Volunteers say should accidents happen, they would attempt rescues with their own boats.
St Abbs and Eyemouth Voluntary Marine Reserve wrote on Facebook: “We believe this is a bad decision made by the bean counters within the RNLI. This is a serious drop in safety cover for anyone enjoying the St Abbs and Eyemouth Voluntary Marine Reserve.”
A petition to keep the service has been launched at www.change.org/p/rnli-keep-st-abbs-lifeboat-station-open? which so far has gathered over 2,000 signatures.
Local MSP John Lamont added his name to the petition, and urged the RNLI to consider delaying the closure for another year, particularly as from April 2015 it is no longer paying VAT, a saving of around £2.5m each year.
Mr Lamont said: “Our lifeboat crews on the Berwickshire coast are made up of many brave men and women who risk their lives to save others.

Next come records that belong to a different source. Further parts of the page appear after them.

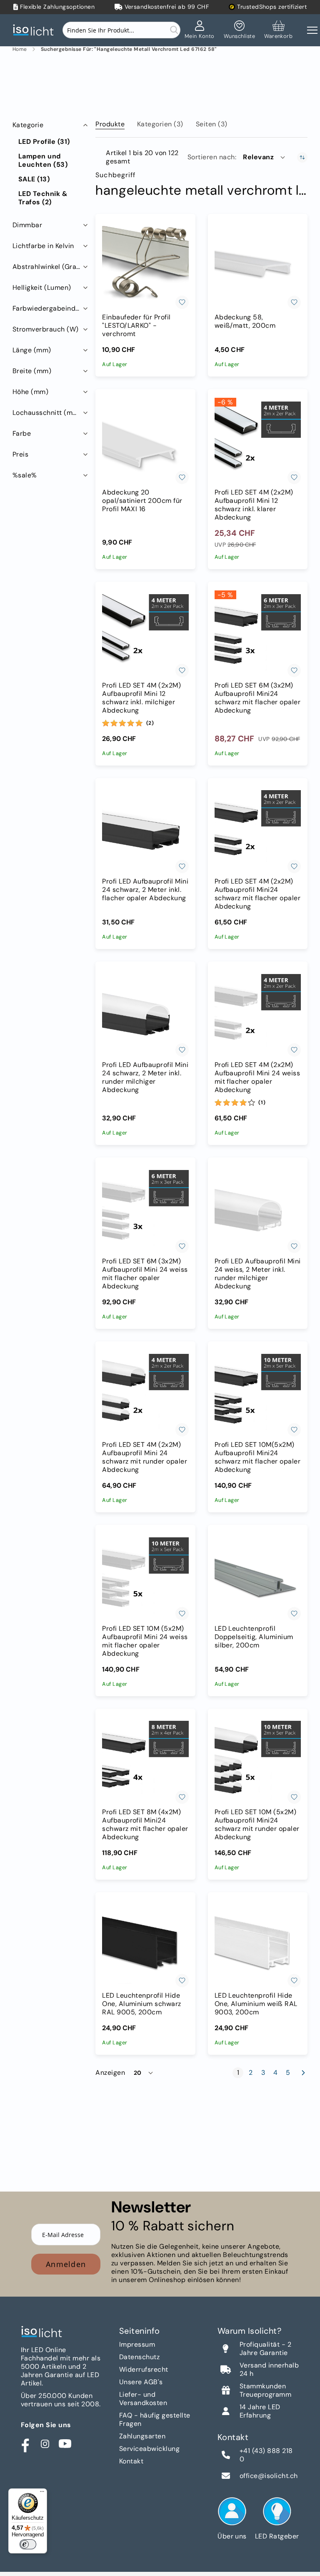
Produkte (110, 124)
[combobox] (121, 30)
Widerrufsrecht (143, 2369)
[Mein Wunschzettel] (239, 30)
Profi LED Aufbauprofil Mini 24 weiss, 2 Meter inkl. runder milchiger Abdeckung (258, 1274)
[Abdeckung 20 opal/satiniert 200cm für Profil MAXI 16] (145, 441)
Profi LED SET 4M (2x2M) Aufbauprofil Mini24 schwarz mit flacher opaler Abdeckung (257, 894)
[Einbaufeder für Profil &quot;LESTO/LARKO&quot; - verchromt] (145, 266)
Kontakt (131, 2461)
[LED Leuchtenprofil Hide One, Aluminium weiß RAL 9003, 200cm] (258, 1944)
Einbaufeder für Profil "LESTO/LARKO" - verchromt (136, 325)
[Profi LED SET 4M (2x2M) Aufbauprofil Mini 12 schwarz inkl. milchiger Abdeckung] (145, 633)
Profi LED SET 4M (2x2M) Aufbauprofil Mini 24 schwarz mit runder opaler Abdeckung (144, 1457)
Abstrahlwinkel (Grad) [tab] (47, 266)
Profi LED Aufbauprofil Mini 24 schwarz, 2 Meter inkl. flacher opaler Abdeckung (145, 889)
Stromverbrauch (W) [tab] (45, 329)
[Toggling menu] (312, 30)
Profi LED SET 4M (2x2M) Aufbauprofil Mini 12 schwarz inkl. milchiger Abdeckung (141, 698)
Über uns (232, 2536)
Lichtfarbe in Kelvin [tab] (43, 245)
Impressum (137, 2344)
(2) (150, 723)
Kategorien (160, 124)
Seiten (212, 124)
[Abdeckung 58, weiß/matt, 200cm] (258, 266)
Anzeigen (110, 2073)
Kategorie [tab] (27, 125)
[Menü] (42, 2493)
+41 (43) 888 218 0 (266, 2455)
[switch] (28, 2544)
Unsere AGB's (141, 2382)
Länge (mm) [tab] (31, 350)
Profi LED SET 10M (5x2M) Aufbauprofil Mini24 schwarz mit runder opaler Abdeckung (257, 1824)
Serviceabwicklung (149, 2448)
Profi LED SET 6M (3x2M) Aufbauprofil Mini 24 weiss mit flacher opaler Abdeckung (145, 1274)
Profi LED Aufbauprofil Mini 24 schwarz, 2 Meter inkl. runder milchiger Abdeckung (145, 1077)
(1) (261, 1102)
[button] (264, 157)
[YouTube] (65, 2443)
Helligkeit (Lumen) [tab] (41, 287)
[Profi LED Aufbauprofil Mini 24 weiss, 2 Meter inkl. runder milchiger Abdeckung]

“I am sure that the RNLI has not taken the decision to close St Abbs lightly and I understand the temptation to remove this service with Eyemouth station so close-by. However, it is clear the St Abbs station provides an invaluable and lifesaving service to divers and other water sports enthusiasts. The concern has been raised that closing the station will put lives at risk and put people off coming to St Abbs to dive.”
He added: “The UK Government has just given the RNLI a tax relief worth around £2.5m annually. I’d hope that these savings can be put to good use to protect frontline services. Delaying this decision for another year will allow these savings to come through and may mean RNLI is in a position to retain the station.”